DATA PROVIDED Block Start
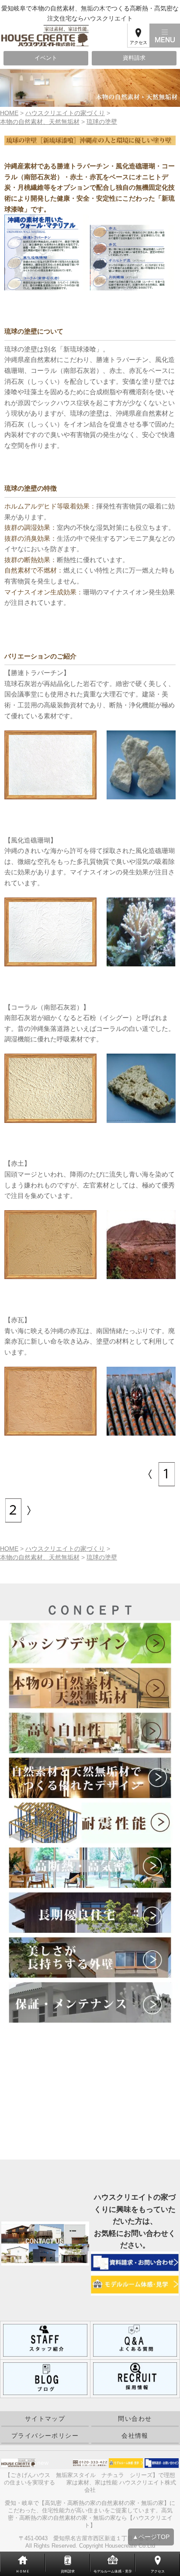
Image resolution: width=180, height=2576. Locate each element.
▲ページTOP (151, 2536)
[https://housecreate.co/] (45, 2378)
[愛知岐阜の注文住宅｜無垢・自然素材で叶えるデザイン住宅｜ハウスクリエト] (90, 1777)
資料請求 (134, 58)
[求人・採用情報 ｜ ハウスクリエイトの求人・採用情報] (135, 2378)
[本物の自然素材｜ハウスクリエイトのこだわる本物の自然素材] (150, 1474)
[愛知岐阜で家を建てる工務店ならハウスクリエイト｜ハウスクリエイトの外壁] (90, 1957)
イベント (46, 58)
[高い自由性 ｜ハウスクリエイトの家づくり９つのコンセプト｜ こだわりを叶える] (90, 1732)
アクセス (138, 42)
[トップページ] (63, 35)
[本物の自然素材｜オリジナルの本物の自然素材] (30, 1510)
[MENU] (164, 36)
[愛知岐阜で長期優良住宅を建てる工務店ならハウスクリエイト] (90, 1912)
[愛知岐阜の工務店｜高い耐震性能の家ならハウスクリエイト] (90, 1822)
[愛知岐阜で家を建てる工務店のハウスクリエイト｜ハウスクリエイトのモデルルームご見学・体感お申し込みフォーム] (135, 2283)
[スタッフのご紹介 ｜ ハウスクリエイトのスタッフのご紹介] (45, 2339)
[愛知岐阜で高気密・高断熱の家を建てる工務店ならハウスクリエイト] (90, 1867)
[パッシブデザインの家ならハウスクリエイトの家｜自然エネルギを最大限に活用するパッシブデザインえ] (90, 1643)
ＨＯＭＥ (23, 2571)
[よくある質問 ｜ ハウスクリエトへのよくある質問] (135, 2339)
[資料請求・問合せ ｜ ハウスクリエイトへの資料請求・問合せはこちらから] (135, 2262)
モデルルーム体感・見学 (112, 2571)
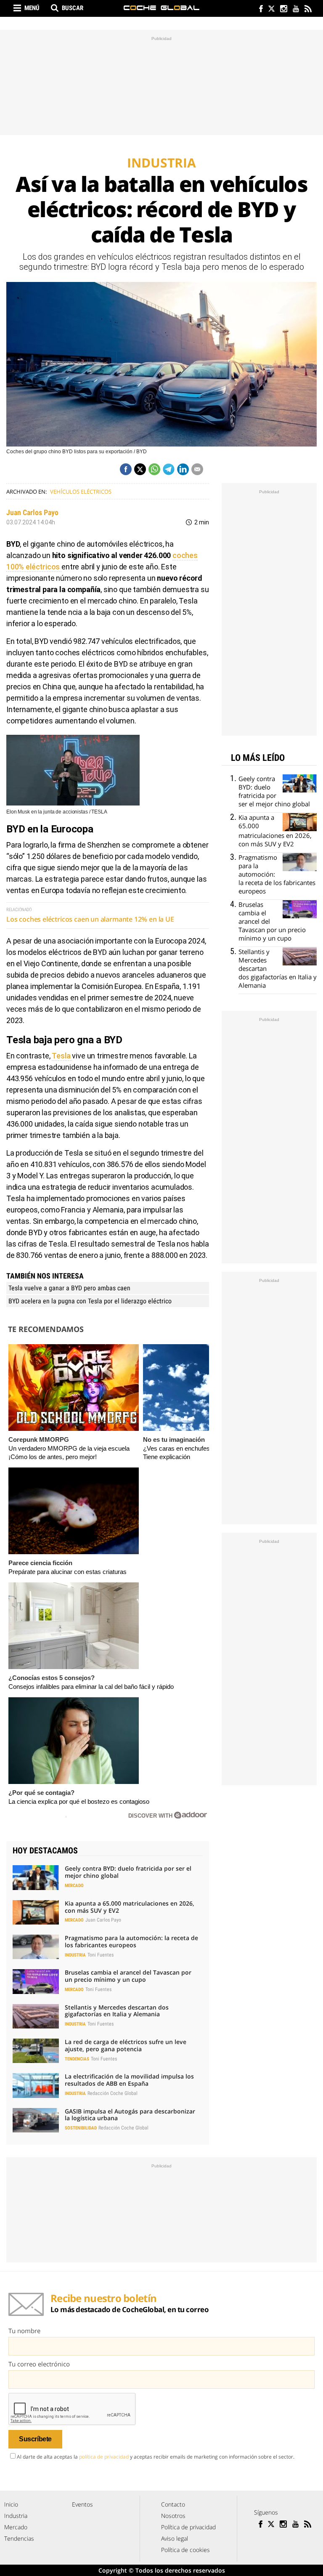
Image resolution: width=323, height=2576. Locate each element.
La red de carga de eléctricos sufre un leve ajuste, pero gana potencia (125, 2045)
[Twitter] (271, 9)
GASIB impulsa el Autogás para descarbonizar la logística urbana (130, 2114)
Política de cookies (185, 2550)
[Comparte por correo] (197, 469)
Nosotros (173, 2516)
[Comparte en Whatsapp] (154, 469)
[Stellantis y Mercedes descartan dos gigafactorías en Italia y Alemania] (36, 2016)
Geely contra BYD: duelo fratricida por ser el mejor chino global (128, 1871)
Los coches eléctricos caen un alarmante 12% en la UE (90, 919)
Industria (75, 1955)
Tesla (62, 1055)
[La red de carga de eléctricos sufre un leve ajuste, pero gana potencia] (36, 2051)
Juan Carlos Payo (32, 512)
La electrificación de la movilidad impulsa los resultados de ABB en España (129, 2079)
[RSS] (307, 9)
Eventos (82, 2504)
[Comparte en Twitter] (140, 469)
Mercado (74, 1885)
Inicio (11, 2504)
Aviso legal (174, 2538)
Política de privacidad (188, 2527)
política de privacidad (104, 2456)
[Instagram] (283, 9)
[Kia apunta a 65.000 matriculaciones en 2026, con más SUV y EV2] (36, 1912)
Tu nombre (24, 2330)
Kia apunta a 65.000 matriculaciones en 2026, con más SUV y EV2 (129, 1906)
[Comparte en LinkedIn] (183, 469)
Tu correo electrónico (39, 2364)
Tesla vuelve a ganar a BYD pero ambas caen (69, 1288)
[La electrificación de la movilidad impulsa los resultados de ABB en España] (36, 2085)
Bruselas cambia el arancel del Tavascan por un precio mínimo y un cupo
DATA PROVIDED Block End
- [PROBLEM DESCRIPTION] Copy exactly, please, the span of lines that begins at the line with "GASIB impulsa el" and ends at the last line of the data, both included.

- [EXERCISE RESULT]
GASIB impulsa el Autogás para descarbonizar la logística urbana (130, 2114)
Política de cookies (185, 2550)
[Comparte por correo] (197, 469)
Nosotros (173, 2516)
[Comparte en Whatsapp] (154, 469)
[Stellantis y Mercedes descartan dos gigafactorías en Italia y Alemania] (36, 2016)
Geely contra BYD: duelo fratricida por ser el mejor chino global (128, 1871)
Los coches eléctricos caen un alarmante 12% en la UE (90, 919)
Industria (75, 1955)
Tesla (62, 1055)
[La red de carga de eléctricos sufre un leve ajuste, pero gana potencia] (36, 2051)
Juan Carlos Payo (32, 512)
La electrificación de la movilidad impulsa los resultados de ABB en España (129, 2079)
[RSS] (307, 9)
Eventos (82, 2504)
[Comparte en Twitter] (140, 469)
Mercado (74, 1885)
Inicio (11, 2504)
Aviso legal (174, 2538)
Política de privacidad (188, 2527)
política de privacidad (104, 2456)
[Instagram] (283, 9)
[Kia apunta a 65.000 matriculaciones en 2026, con más SUV y EV2] (36, 1912)
Tu nombre (24, 2330)
Kia apunta a 65.000 matriculaciones en 2026, con más SUV y EV2 (129, 1906)
[Comparte en LinkedIn] (183, 469)
Tu correo electrónico (39, 2364)
Tesla vuelve a ganar a BYD pero ambas caen (69, 1288)
[La electrificación de la movilidad impulsa los resultados de ABB en España] (36, 2085)
Bruselas cambia el arancel del Tavascan por un precio mínimo y un cupo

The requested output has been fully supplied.